-- Given entries --

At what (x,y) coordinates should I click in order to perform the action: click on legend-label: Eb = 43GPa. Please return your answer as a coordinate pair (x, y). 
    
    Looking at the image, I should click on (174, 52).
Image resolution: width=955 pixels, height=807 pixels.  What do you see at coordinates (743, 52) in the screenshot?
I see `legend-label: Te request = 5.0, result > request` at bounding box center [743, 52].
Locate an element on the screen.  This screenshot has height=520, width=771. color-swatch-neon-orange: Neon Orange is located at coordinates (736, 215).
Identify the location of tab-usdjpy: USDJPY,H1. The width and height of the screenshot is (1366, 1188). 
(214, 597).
--
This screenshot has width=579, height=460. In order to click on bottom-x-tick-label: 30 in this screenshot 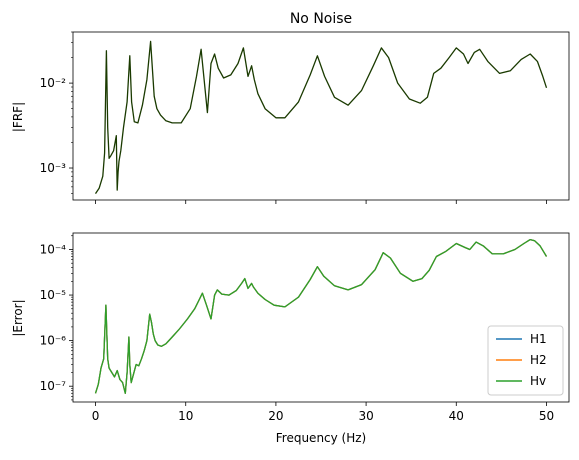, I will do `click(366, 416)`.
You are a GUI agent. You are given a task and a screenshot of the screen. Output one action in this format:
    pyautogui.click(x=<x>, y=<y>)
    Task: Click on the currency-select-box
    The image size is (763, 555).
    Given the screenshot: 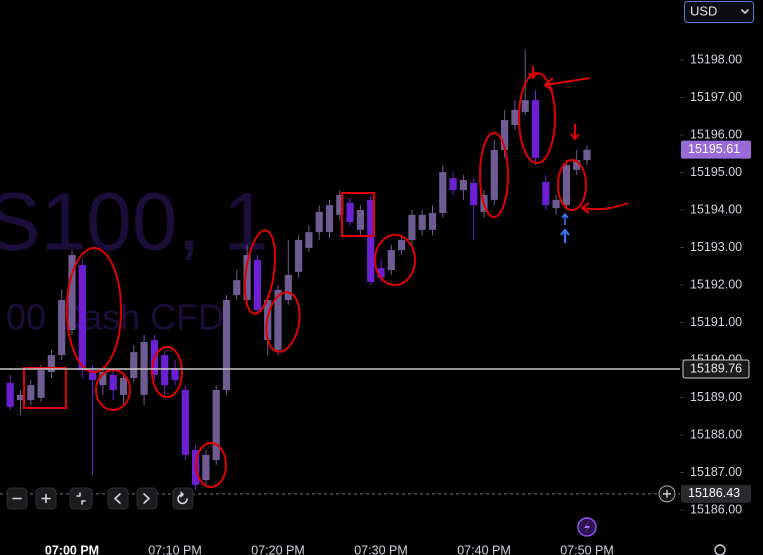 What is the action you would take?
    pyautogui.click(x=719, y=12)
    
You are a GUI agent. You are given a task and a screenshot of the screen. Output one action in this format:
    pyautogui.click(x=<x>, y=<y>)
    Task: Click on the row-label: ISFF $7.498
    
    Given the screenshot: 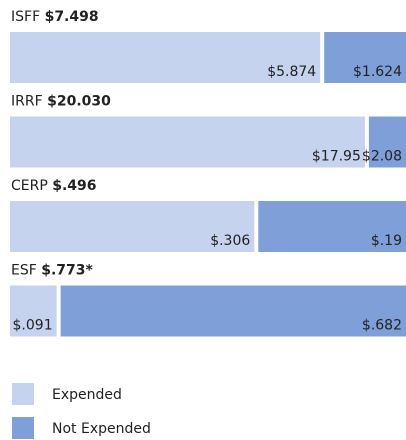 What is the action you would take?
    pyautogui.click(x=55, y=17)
* * *
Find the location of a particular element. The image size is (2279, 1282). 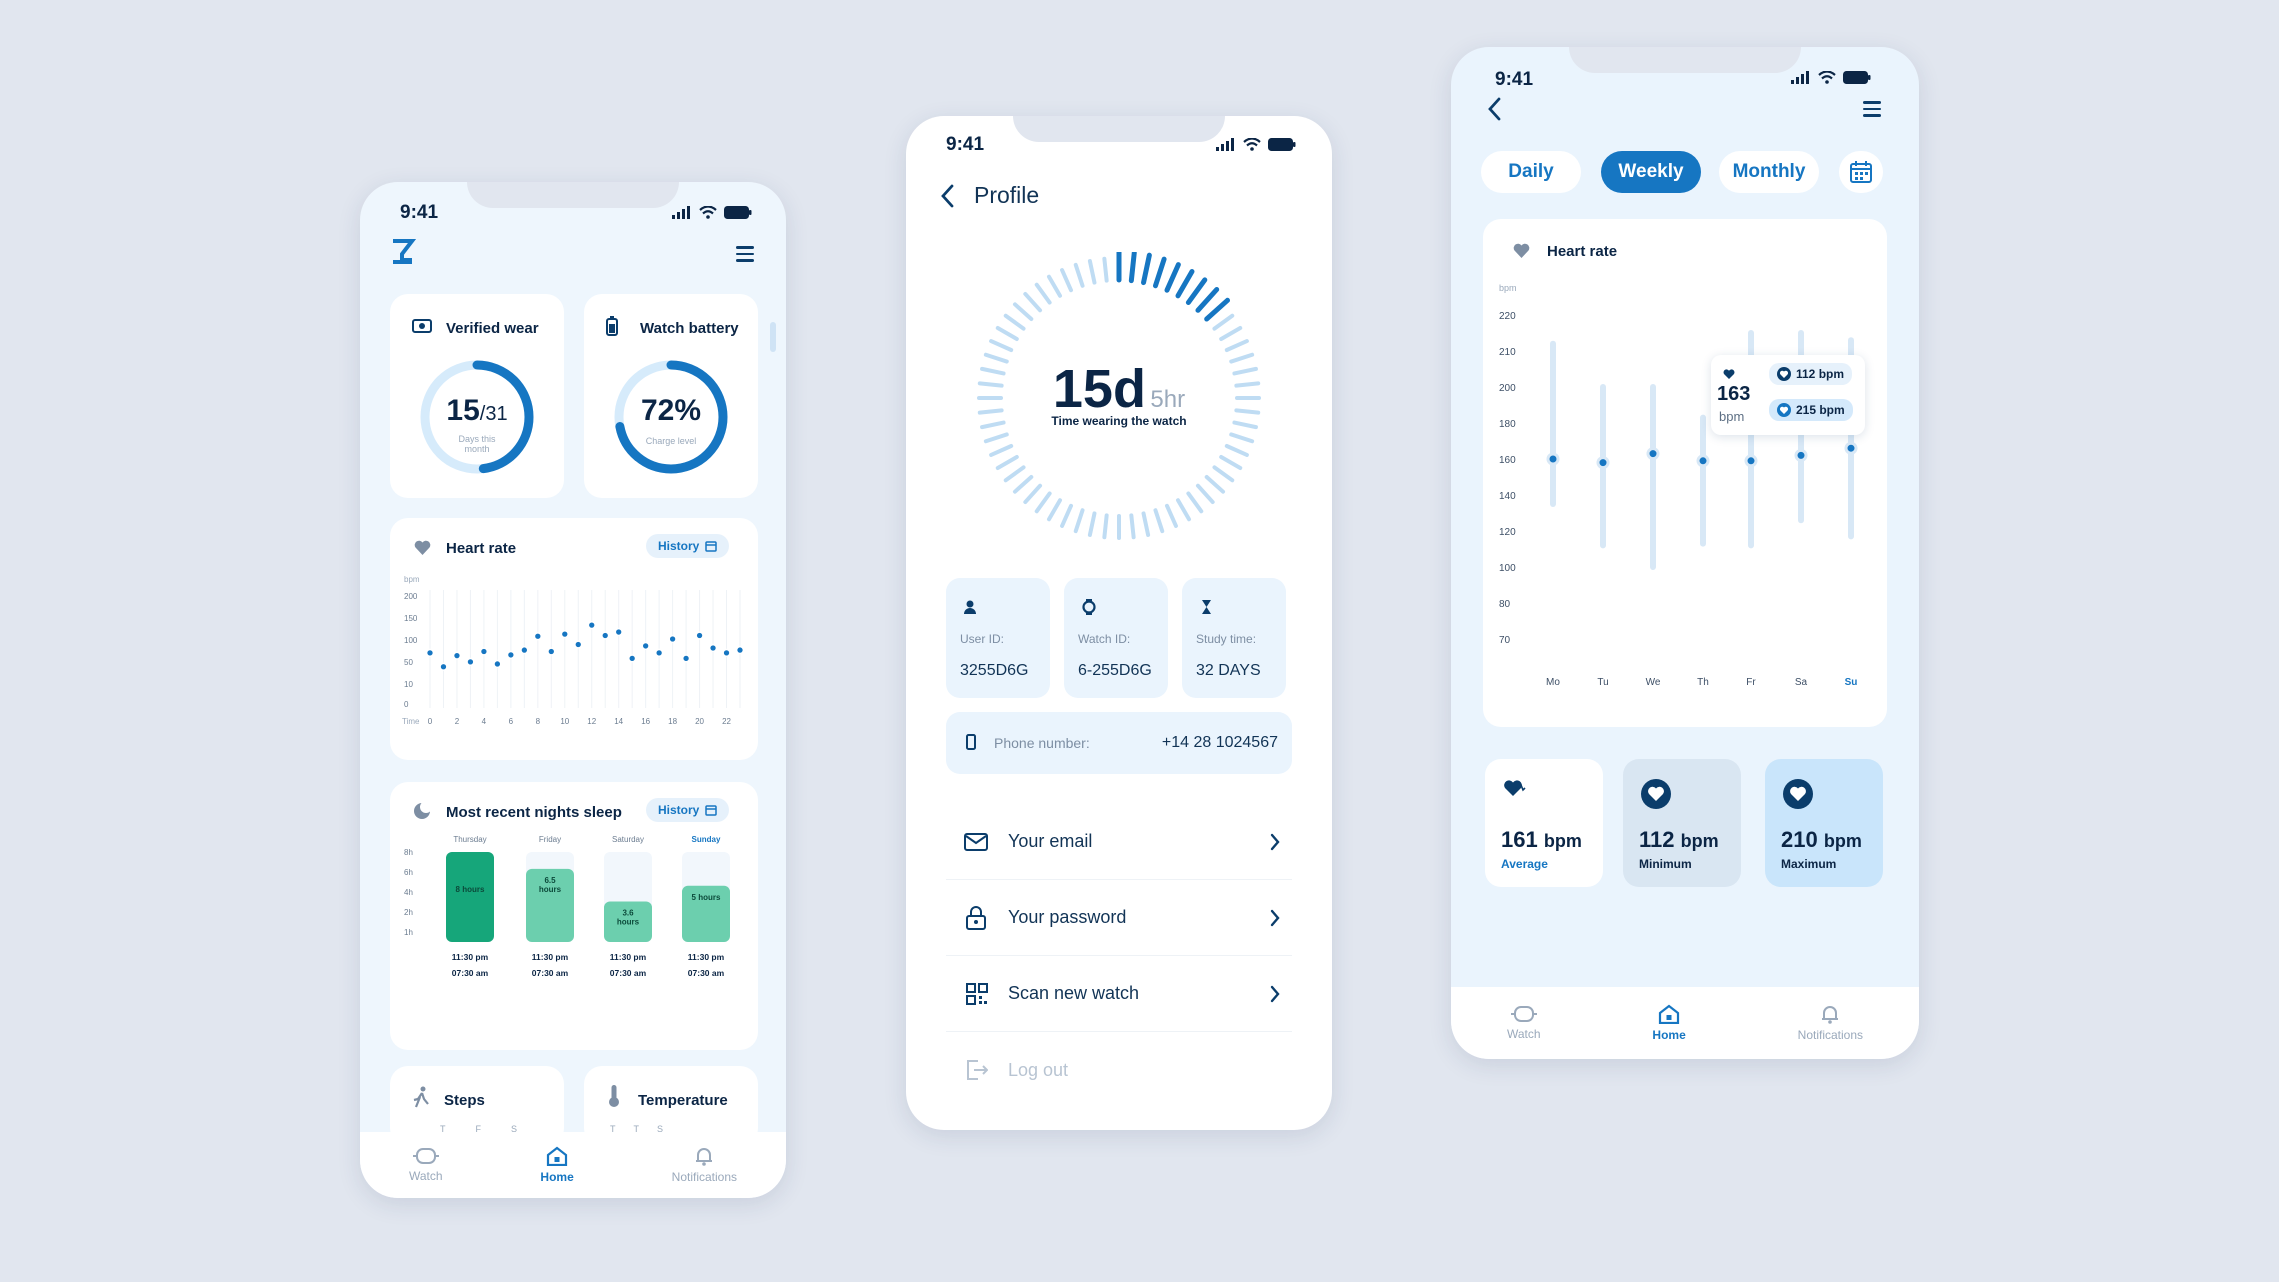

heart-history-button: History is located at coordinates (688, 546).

-- What is expected --
Output everything from the line containing "At what (x,y)" down to the line containing "Looking at the" as a JSON list of strings, one string per line and blank lines omitted.

-- Result of the exercise --
[
  "At what (x,y) coordinates should I click in order to perform the action: click on legend-label: Eb = 43GPa. Please return your answer as a coordinate pair (x, y). ",
  "    Looking at the image, I should click on (174, 52)."
]